The immunotherapy drug addressed allergies to birch, a seasonal allergy, or allergies to dust, “something that’s common for asthmatics,” Koenig said.
“In both of those contexts, we found those cells.”
Researchers also looked at people with peanut allergies, one of the most common food allergies. MBC2 was found to be producing antibodies in those people as well—suggesting this cell could be the culprit behind a wide scope of allergies.
“What underlies these different conditions is the same thing,” Koenig said. “And so how we’re thinking about it is that basically any allergy that has these allergic antibodies—which is pretty well all of them—these are the ones that have these types of cells (MBC2).”
Massive potential for treatments
The implications are vast, researchers say.
If an allergic reaction is the destructive stampede caused by someone shouting ‘fire’ in a packed auditorium, MBC2 is the person who yelled. It’s not the cause of the damage itself, but if it could be stopped from triggering the production of allergic antibodies, there would, theoretically, be no allergic reaction.
“The discovery really pinpoints two potential therapeutic approaches we might be able to take,” Kelly Bruton, a postdoctoral fellow at Stanford University, said in a press release. Bruton co-led the research with Koenig when she was a PhD student at McMaster.
“The first is targeting those MBC2s and eliminating them from an allergic person. The other option could involve changing their function and have them do something that’s not going to be ultimately harmful when the individual is exposed to the allergen.”
Koenig said his colleagues are already working on understanding how to inactivate the cell, and that many other pharmaceutical companies will be able to come up with their own drugs that target this cell to shut it off without damaging the surrounding cells.
So will we start seeing medication that can shut off a peanut allergy on the shelves any day now? Not yet, Koenig says.
Ensuring the safety and efficacy of new drugs takes a long time, and so we’re looking a “a minimum of five years” to even understand how to apply this information into a drug and start the regulatory process.
“If there’s stuff that ends up getting into these clinical trials from this work, that five to 10 year time point is possible,” Koenig said. “Or if we need to make completely new things, it may be even longer than that.”

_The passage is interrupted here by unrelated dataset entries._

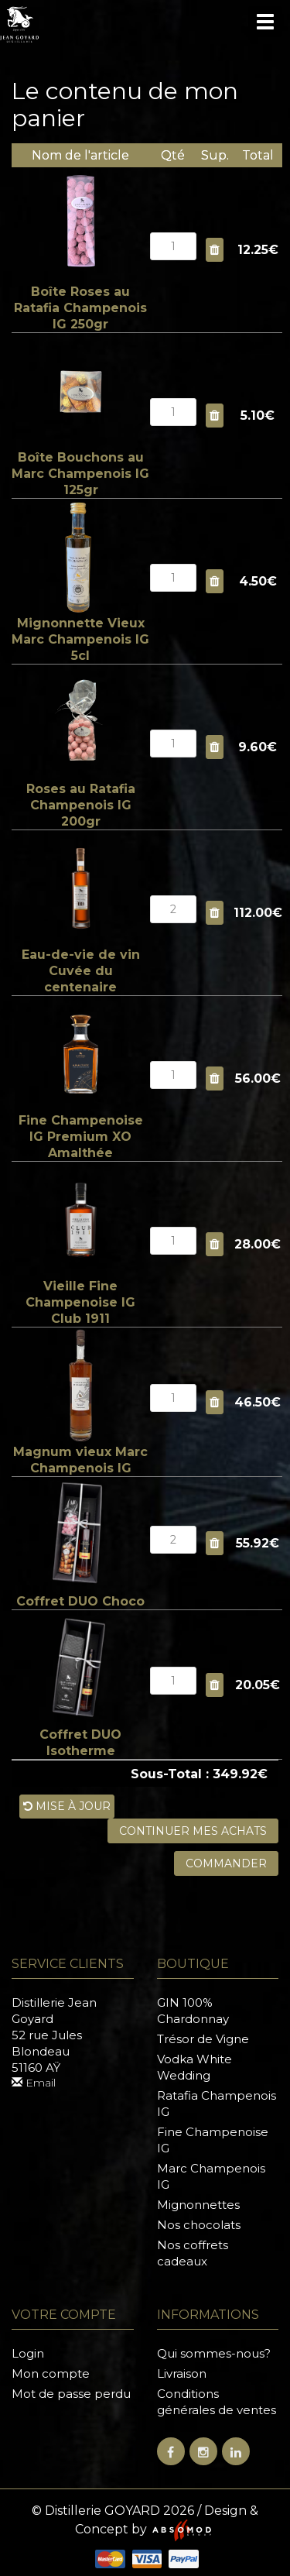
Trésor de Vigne (203, 2039)
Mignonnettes (198, 2204)
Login (28, 2353)
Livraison (181, 2373)
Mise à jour (67, 1806)
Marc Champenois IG (211, 2176)
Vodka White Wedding (194, 2067)
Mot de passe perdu (71, 2393)
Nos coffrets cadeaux (192, 2253)
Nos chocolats (199, 2224)
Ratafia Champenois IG (216, 2103)
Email (34, 2083)
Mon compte (51, 2373)
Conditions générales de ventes (216, 2401)
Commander (226, 1863)
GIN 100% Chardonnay (193, 2010)
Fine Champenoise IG (212, 2139)
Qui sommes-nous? (214, 2353)
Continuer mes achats (193, 1831)
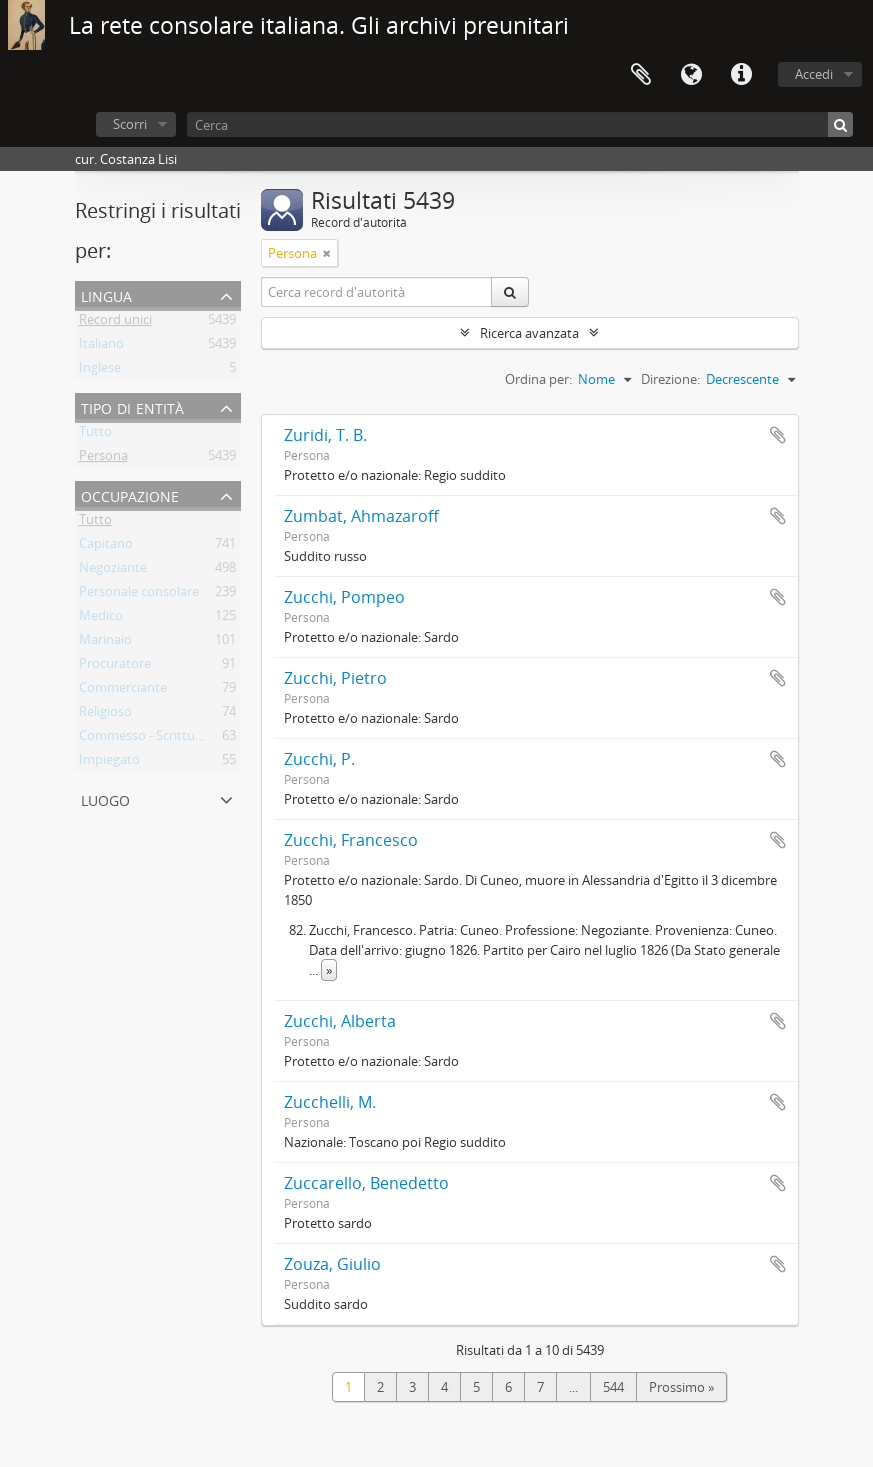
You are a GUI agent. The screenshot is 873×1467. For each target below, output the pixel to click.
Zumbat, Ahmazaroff (361, 516)
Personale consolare (139, 595)
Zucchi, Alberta (340, 1021)
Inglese (100, 371)
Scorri (130, 124)
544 (613, 1387)
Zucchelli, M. (330, 1102)
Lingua (691, 75)
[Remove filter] (327, 253)
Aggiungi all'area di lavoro (778, 435)
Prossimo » (681, 1387)
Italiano (101, 347)
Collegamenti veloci (741, 75)
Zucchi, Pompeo (344, 597)
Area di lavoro (641, 75)
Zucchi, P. (319, 759)
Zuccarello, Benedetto (366, 1183)
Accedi (814, 74)
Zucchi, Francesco (351, 840)
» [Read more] (329, 970)
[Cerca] (520, 124)
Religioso (105, 715)
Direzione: (670, 379)
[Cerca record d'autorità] (377, 292)
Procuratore (115, 667)
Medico (101, 619)
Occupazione (130, 494)
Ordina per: (538, 379)
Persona (103, 459)
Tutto (95, 435)
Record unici (115, 323)
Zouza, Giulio (332, 1264)
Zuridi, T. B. (325, 435)
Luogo (105, 798)
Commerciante (123, 691)
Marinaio (105, 643)
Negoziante (113, 571)
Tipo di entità (132, 406)
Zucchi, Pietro (335, 678)
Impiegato (109, 763)
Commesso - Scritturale (148, 739)
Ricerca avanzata (529, 333)
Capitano (106, 547)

This research received funding from the Schroeder Allergy and Immunology Research Institute, Food Allergy Canada, ALK Abelló A/S, the Zych Family, the Satov Family, the Canadian Allergy Asthma and Immunology Foundation, and the Cancer Research Institute Irvington Postdoctoral Fellowship, according to the release.
There’s still a huge host of unanswered questions about allergies, Koenig said.
For instance, researchers don’t know what causes some allergic reactions to be so severe, or why the same person might have varying levels of severity in their allergic reactions over the span of their life.
We also still don’t know why the body produces MBC2 in the first place in people with allergies. The mistake likely happens even earlier, with the body seeing something it doesn’t recognize and then creating MBC2 in order to remember that the body is suspicious of a certain substance.
“We think that they are really mediators of this disease, or they’re really the ones that are keeping people allergic in that long term,” Koenig said. “How it emerges, how the cell comes to exist, is still a mystery that we need to figure out.”
But we don’t need to understand why the severity varies or why MBC2 emerges in order to target it for therapies.
“The really important thing is, before, we couldn’t even see the horizon, didn’t know what it was that we were trying to (target),” Koenig said. “Now, the horizon’s in view. And we know exactly where we need to go and what we need to do.”